• [Document passage]:
================================
`grpreg`

fits models that fall into the penalized likelihood framework. Rather than estimating \(\bb\) by maximizing the likelihood, in this framework we estimate \(\bb\) by minimizing the objective function \[
Q(\bb|\X, \y) = \frac{1}{n}L(\bb|\X,\y) + P_\lam(\bb),
\] where the loss function \(L(\bb|\X,\y)\) is the deviance (\(-2\) times the log-likelihood), \(P_\lam(\bb)\) is the penalty, and \(\lam\) is a regularization parameter that controls the tradeoff between the two components. This article describes the different loss models available in `grpreg`

; see penalties for more information on the different penalties available.

In linear regression, the loss function is simply the squared error loss: \[ L(\bb|\X,\y) = \frac{1}{2} \norm{\y-\X\bb}_2^2; \] the factor of 1/2 is so that this loss is equivalent to deviance if the outcome \(\y\) follows a normal distribution with constant variance and mean given by \(\X\bb\).
================================
• [Listed entries]:

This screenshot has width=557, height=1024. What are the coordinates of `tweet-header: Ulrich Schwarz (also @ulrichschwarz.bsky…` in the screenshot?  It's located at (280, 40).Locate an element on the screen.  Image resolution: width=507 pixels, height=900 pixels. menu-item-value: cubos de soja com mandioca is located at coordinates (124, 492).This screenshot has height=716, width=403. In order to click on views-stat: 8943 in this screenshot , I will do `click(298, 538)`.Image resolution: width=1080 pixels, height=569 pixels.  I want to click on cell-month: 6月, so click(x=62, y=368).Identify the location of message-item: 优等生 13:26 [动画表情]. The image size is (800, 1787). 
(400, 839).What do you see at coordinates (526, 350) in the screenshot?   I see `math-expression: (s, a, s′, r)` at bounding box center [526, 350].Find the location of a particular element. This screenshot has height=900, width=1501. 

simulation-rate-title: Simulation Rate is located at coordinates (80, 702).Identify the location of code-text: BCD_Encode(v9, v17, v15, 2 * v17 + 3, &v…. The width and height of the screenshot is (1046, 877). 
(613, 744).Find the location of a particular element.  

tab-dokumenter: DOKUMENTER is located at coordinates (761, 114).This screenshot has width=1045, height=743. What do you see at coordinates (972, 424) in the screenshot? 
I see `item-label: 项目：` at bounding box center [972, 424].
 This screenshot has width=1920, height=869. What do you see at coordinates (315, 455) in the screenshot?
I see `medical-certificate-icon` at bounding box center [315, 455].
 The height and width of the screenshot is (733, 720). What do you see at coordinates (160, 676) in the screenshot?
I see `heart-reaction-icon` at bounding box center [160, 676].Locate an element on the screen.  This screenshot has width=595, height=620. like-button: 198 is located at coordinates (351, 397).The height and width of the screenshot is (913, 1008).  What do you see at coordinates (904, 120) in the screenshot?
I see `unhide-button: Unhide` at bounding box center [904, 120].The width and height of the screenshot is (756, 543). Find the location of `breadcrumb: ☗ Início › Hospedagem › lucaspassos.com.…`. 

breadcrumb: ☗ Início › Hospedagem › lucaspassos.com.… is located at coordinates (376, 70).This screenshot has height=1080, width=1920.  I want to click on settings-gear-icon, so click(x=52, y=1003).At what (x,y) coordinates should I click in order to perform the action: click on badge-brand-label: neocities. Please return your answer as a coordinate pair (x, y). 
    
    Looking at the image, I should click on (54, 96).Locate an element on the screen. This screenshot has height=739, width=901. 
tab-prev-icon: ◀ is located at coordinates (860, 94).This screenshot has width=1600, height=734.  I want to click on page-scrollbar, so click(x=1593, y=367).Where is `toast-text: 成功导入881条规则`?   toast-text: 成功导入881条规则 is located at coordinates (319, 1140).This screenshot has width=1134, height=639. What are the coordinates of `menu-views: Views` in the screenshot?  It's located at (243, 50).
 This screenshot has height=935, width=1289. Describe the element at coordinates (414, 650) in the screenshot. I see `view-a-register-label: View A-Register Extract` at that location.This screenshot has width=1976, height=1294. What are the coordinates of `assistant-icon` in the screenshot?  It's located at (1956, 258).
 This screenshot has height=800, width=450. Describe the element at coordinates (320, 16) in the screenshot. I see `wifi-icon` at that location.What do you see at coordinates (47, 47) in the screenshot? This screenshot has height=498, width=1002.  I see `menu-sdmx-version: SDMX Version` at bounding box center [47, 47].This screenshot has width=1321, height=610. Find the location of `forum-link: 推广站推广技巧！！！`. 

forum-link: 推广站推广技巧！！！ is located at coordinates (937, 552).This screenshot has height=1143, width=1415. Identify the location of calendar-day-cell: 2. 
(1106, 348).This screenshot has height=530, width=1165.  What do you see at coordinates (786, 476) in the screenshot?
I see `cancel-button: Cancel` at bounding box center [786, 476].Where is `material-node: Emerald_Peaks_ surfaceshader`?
================================
In the grpreg passage, list every symbol that the clause beginning "where the loss function" explains, giving for each what the passage says it is.

- L(β|X, y): the loss function, which is the deviance (−2 times the log-likelihood)
- P_λ(β): the penalty
- λ: a regularization parameter that controls the tradeoff between the two components